◆ **What the task requires**
Lines with the string "will" are to be identified in the listing and copied.

Records shown section start

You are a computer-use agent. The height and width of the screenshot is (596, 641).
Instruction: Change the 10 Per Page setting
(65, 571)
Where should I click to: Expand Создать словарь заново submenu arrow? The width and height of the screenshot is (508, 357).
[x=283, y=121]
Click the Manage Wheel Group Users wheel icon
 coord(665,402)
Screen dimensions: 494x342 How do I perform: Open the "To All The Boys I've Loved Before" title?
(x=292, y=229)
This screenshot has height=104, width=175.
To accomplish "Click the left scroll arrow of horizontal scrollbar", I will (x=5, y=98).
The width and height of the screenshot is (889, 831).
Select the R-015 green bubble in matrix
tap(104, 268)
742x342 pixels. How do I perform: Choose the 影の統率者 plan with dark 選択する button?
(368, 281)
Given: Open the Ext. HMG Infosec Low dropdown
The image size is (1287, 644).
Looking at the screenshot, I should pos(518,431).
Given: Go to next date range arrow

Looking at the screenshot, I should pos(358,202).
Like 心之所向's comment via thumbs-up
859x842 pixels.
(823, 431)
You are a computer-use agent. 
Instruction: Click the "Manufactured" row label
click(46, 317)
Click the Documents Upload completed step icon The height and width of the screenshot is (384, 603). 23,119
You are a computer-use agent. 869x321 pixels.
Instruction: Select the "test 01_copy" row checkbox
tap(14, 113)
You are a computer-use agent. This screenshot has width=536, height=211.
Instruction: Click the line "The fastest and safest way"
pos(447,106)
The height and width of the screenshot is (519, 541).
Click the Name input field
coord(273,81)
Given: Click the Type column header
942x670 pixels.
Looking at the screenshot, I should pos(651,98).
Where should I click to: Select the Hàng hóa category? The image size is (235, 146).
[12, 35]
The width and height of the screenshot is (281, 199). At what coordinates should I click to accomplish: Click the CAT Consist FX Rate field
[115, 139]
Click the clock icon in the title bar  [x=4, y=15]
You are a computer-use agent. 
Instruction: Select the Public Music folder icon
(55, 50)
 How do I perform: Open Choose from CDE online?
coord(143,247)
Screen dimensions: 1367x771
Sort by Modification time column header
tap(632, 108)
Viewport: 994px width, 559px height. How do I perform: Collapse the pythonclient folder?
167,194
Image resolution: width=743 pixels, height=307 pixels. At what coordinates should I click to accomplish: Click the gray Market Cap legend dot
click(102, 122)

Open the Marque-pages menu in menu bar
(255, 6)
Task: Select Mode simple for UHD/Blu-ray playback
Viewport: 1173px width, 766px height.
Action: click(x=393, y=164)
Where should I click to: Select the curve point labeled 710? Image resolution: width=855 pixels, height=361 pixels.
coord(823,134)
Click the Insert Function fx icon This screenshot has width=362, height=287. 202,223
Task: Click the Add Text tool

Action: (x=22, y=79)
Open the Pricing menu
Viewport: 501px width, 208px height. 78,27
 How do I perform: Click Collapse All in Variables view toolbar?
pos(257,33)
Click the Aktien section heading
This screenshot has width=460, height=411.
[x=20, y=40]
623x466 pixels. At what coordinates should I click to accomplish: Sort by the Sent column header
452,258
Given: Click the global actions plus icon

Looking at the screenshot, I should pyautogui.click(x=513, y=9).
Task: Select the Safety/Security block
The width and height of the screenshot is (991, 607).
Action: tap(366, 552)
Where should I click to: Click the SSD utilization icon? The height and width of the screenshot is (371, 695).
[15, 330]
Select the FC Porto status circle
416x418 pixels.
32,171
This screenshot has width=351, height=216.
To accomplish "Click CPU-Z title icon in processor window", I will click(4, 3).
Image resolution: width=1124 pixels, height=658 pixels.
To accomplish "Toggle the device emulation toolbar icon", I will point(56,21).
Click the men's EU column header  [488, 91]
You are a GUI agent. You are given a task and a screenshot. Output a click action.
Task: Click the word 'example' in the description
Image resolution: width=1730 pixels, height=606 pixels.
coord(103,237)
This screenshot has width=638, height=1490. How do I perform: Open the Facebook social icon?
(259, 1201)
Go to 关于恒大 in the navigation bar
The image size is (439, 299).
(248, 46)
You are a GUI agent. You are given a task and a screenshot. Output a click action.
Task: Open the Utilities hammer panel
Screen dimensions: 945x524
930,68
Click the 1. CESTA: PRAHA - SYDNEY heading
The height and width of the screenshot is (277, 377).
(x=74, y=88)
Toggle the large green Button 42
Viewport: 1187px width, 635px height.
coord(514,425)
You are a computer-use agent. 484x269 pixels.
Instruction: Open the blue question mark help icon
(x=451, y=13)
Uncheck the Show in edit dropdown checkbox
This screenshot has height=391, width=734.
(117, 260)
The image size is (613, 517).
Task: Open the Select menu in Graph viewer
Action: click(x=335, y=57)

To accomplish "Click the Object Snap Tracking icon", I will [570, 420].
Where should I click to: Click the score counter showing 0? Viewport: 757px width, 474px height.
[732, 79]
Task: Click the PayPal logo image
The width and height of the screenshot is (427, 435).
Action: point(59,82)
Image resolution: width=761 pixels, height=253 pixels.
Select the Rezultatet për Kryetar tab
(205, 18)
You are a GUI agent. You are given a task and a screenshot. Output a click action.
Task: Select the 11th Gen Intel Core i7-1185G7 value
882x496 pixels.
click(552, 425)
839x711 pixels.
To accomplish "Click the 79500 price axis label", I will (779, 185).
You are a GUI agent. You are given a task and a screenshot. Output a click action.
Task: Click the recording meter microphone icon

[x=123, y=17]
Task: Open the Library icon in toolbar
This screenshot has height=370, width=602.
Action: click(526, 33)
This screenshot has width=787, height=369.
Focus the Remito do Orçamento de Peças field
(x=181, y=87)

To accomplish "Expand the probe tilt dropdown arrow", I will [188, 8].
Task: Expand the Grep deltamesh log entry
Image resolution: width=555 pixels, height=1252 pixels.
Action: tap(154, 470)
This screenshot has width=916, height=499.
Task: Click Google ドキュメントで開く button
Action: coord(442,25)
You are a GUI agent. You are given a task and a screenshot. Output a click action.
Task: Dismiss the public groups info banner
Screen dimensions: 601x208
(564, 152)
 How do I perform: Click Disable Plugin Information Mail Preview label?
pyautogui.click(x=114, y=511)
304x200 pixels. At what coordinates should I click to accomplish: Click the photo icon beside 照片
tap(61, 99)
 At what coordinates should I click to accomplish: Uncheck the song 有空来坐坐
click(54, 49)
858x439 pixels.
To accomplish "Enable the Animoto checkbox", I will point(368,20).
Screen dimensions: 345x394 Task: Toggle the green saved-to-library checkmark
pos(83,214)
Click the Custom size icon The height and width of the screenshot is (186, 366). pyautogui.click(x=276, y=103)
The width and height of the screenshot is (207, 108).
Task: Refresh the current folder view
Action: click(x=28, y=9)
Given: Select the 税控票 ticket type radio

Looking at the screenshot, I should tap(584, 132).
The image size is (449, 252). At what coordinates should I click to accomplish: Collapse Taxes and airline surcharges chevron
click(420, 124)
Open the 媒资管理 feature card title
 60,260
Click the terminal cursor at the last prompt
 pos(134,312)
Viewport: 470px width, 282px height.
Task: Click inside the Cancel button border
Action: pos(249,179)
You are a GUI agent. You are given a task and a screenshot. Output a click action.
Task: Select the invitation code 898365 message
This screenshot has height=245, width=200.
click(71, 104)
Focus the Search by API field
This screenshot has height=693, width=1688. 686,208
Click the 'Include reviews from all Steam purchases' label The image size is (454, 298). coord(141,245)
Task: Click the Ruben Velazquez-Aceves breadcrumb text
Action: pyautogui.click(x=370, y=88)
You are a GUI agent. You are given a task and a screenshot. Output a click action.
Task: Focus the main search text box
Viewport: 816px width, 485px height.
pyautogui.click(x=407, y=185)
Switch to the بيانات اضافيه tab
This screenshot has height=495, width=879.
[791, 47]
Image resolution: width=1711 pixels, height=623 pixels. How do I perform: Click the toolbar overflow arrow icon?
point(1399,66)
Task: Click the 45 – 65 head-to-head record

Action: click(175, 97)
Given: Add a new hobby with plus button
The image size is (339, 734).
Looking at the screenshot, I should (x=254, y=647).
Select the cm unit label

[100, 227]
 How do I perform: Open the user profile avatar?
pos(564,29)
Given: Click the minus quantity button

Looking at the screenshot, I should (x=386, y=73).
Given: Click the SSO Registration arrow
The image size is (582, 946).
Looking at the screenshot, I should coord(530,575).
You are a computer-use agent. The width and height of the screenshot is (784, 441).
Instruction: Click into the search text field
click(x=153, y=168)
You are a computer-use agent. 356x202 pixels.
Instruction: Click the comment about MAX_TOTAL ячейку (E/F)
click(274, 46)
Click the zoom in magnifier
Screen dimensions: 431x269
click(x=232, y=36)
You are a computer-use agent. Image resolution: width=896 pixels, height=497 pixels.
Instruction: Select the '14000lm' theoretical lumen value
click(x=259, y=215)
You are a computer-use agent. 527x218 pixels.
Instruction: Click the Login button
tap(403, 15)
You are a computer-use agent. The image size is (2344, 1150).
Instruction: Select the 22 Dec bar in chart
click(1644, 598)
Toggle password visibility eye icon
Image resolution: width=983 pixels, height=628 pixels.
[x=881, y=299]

Records shown section end

◆ **Response**
To accomplish "Click the left scroll arrow of horizontal scrollbar", I will (x=5, y=98).
To accomplish "Click CPU-Z title icon in processor window", I will click(4, 3).
To accomplish "Toggle the device emulation toolbar icon", I will point(56,21).
To accomplish "Click the Object Snap Tracking icon", I will [570, 420].
To accomplish "Click the 79500 price axis label", I will (779, 185).
To accomplish "Expand the probe tilt dropdown arrow", I will [188, 8].
To accomplish "Enable the Animoto checkbox", I will point(368,20).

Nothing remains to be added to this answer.